TASK TO CARRY OUT: Output all of the material once more, so that every line matches the original exactly.

EXERCISE MATERIAL:
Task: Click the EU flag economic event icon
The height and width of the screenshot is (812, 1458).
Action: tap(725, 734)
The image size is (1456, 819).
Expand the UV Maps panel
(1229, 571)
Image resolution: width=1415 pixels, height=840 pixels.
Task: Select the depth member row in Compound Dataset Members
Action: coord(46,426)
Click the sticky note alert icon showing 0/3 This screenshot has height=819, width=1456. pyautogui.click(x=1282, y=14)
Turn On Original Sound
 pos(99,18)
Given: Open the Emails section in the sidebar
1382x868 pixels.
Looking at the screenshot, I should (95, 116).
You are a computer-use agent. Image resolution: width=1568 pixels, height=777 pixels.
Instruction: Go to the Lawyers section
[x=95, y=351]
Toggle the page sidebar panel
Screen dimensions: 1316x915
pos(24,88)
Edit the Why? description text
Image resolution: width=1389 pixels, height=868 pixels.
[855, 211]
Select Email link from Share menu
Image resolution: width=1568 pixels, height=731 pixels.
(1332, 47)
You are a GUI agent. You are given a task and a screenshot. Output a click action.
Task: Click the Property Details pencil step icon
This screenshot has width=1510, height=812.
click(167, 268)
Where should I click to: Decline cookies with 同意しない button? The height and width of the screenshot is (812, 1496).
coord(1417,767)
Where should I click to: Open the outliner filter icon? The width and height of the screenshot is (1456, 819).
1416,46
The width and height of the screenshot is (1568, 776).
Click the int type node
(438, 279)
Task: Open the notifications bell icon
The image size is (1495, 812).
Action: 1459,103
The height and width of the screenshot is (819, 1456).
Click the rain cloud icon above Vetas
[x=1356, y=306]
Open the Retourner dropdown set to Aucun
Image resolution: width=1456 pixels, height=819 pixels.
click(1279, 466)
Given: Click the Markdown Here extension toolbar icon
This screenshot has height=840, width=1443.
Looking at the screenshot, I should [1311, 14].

EXERCISE OUTPUT:
Task: Click the EU flag economic event icon
The height and width of the screenshot is (812, 1458).
Action: tap(725, 734)
The image size is (1456, 819).
Expand the UV Maps panel
(1229, 571)
Image resolution: width=1415 pixels, height=840 pixels.
Task: Select the depth member row in Compound Dataset Members
Action: coord(46,426)
Click the sticky note alert icon showing 0/3 This screenshot has height=819, width=1456. pyautogui.click(x=1282, y=14)
Turn On Original Sound
 pos(99,18)
Given: Open the Emails section in the sidebar
1382x868 pixels.
Looking at the screenshot, I should (95, 116).
You are a computer-use agent. Image resolution: width=1568 pixels, height=777 pixels.
Instruction: Go to the Lawyers section
[x=95, y=351]
Toggle the page sidebar panel
Screen dimensions: 1316x915
pos(24,88)
Edit the Why? description text
Image resolution: width=1389 pixels, height=868 pixels.
[855, 211]
Select Email link from Share menu
Image resolution: width=1568 pixels, height=731 pixels.
(1332, 47)
You are a GUI agent. You are given a task and a screenshot. Output a click action.
Task: Click the Property Details pencil step icon
This screenshot has width=1510, height=812.
click(167, 268)
Where should I click to: Decline cookies with 同意しない button? The height and width of the screenshot is (812, 1496).
coord(1417,767)
Where should I click to: Open the outliner filter icon? The width and height of the screenshot is (1456, 819).
1416,46
The width and height of the screenshot is (1568, 776).
Click the int type node
(438, 279)
Task: Open the notifications bell icon
The image size is (1495, 812).
Action: 1459,103
The height and width of the screenshot is (819, 1456).
Click the rain cloud icon above Vetas
[x=1356, y=306]
Open the Retourner dropdown set to Aucun
Image resolution: width=1456 pixels, height=819 pixels.
click(1279, 466)
Given: Click the Markdown Here extension toolbar icon
This screenshot has height=840, width=1443.
Looking at the screenshot, I should [1311, 14].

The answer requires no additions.